#### Requirement
Repeat exactly the lines that run from the one containing "Pay (1365, 562)" to the end of the data, and leave out all others.

#### Source records
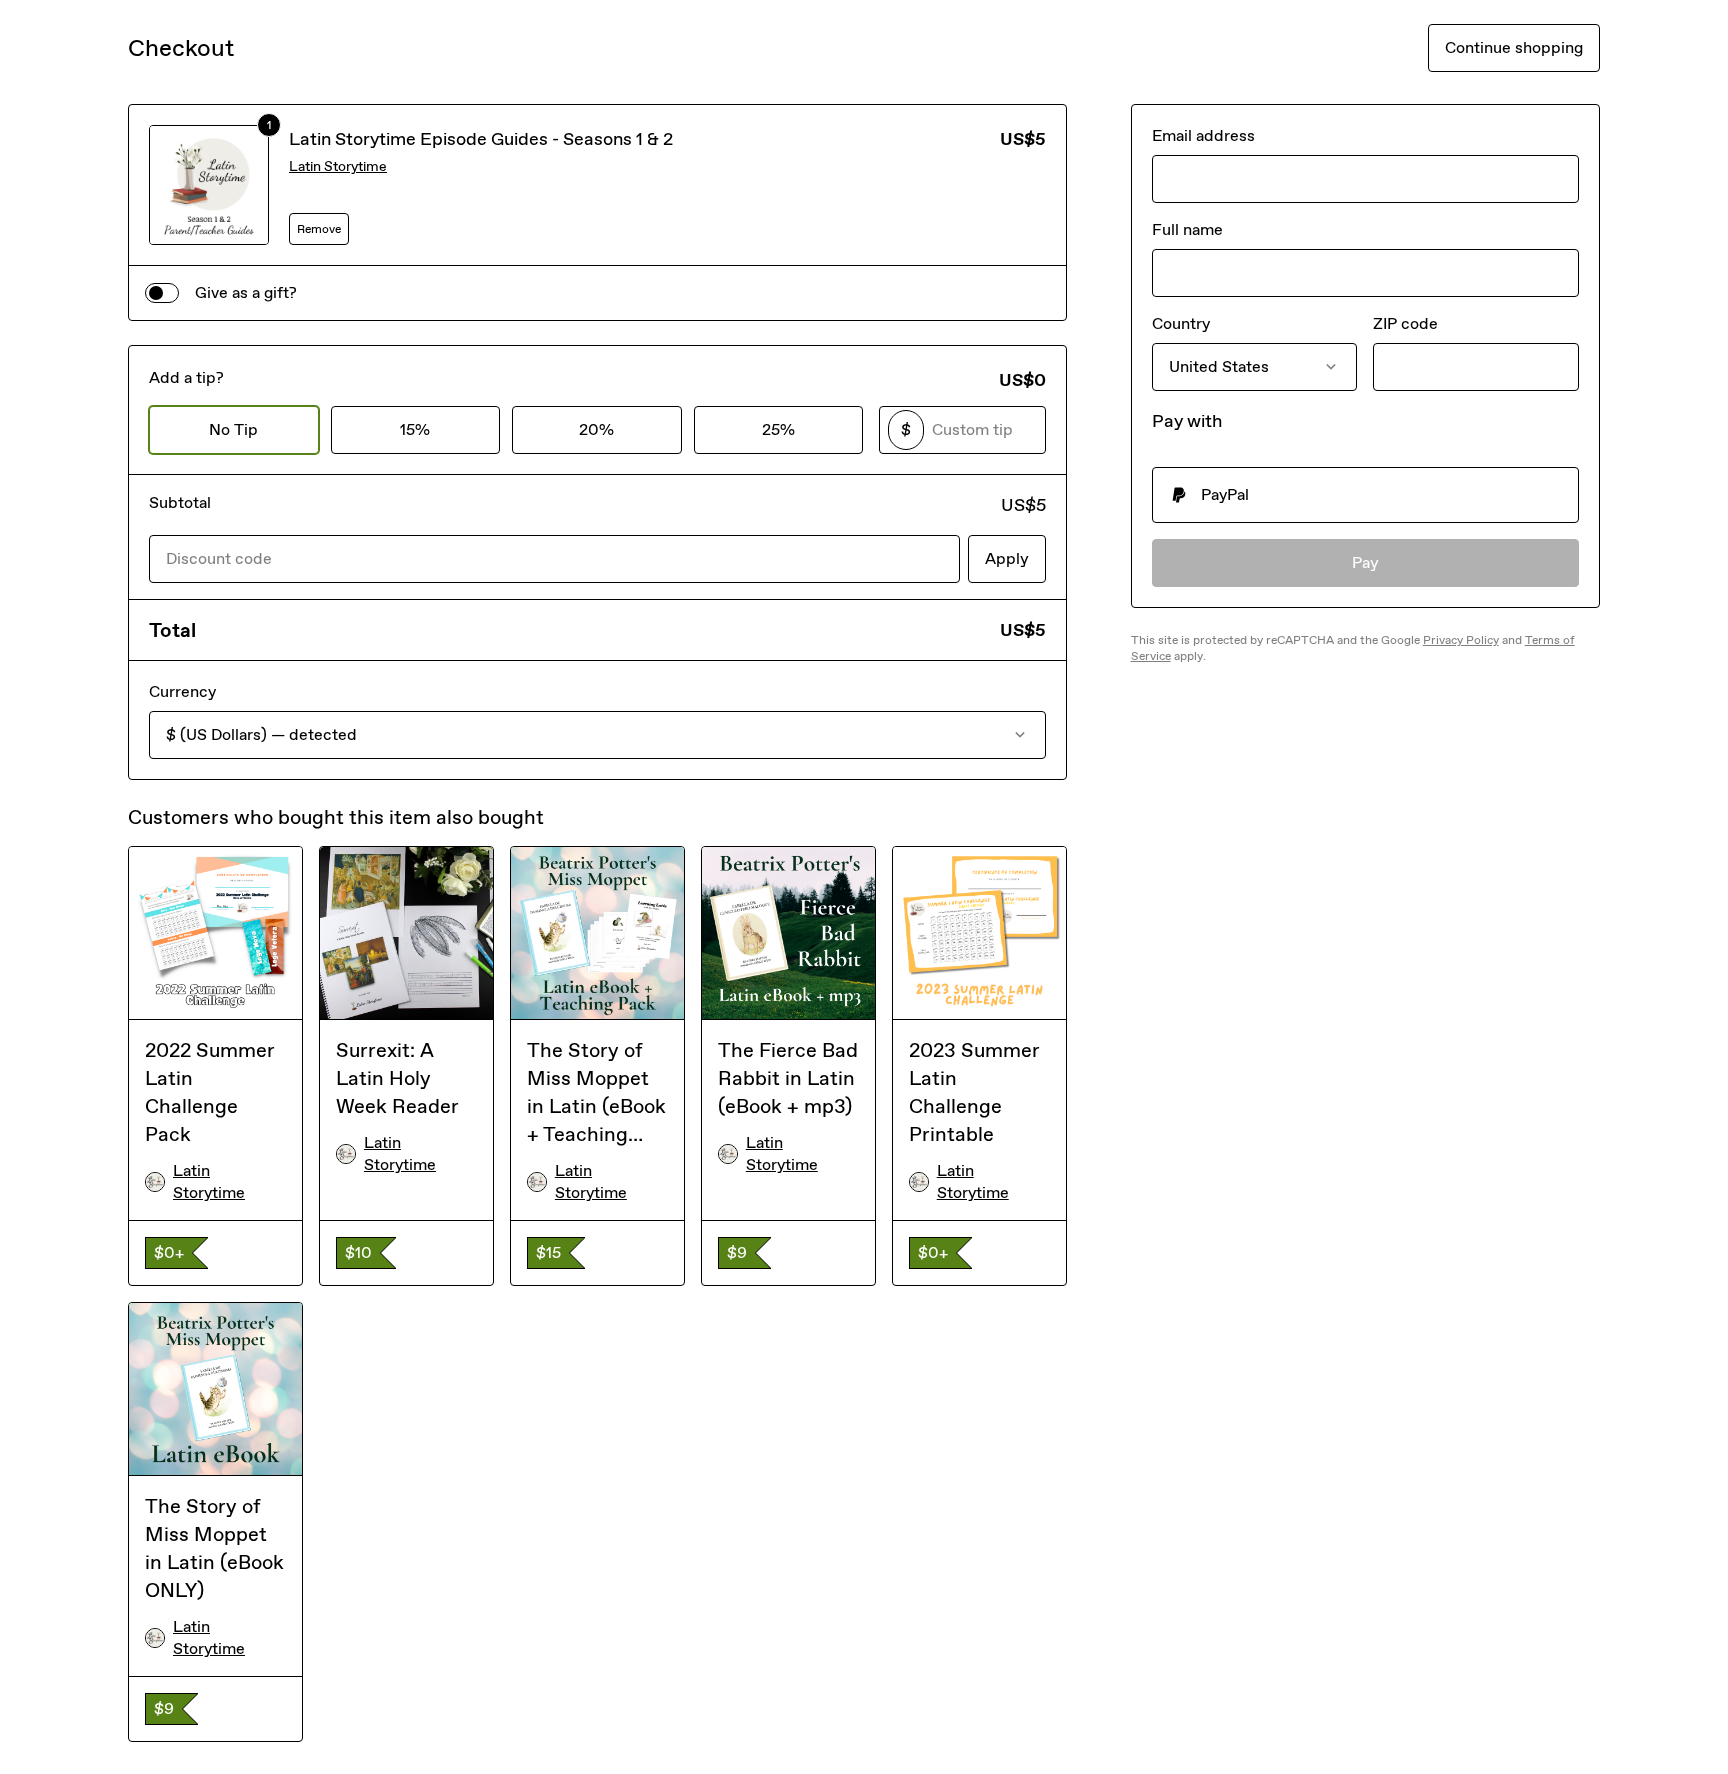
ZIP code (1405, 323)
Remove (319, 229)
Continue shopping (1514, 47)
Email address (1203, 135)
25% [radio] (778, 429)
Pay (1365, 562)
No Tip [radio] (233, 429)
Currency (182, 691)
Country (1181, 323)
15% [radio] (415, 429)
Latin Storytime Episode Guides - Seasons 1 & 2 (481, 139)
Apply (1007, 558)
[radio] (1365, 495)
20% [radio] (596, 429)
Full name (1187, 229)
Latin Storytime (338, 166)
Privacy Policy (1461, 640)
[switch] (162, 293)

#### Solution to this exercise
Pay (1365, 562)
No Tip [radio] (233, 429)
Currency (182, 691)
Country (1181, 323)
15% [radio] (415, 429)
Latin Storytime Episode Guides - Seasons 1 & 2 (481, 139)
Apply (1007, 558)
[radio] (1365, 495)
20% [radio] (596, 429)
Full name (1187, 229)
Latin Storytime (338, 166)
Privacy Policy (1461, 640)
[switch] (162, 293)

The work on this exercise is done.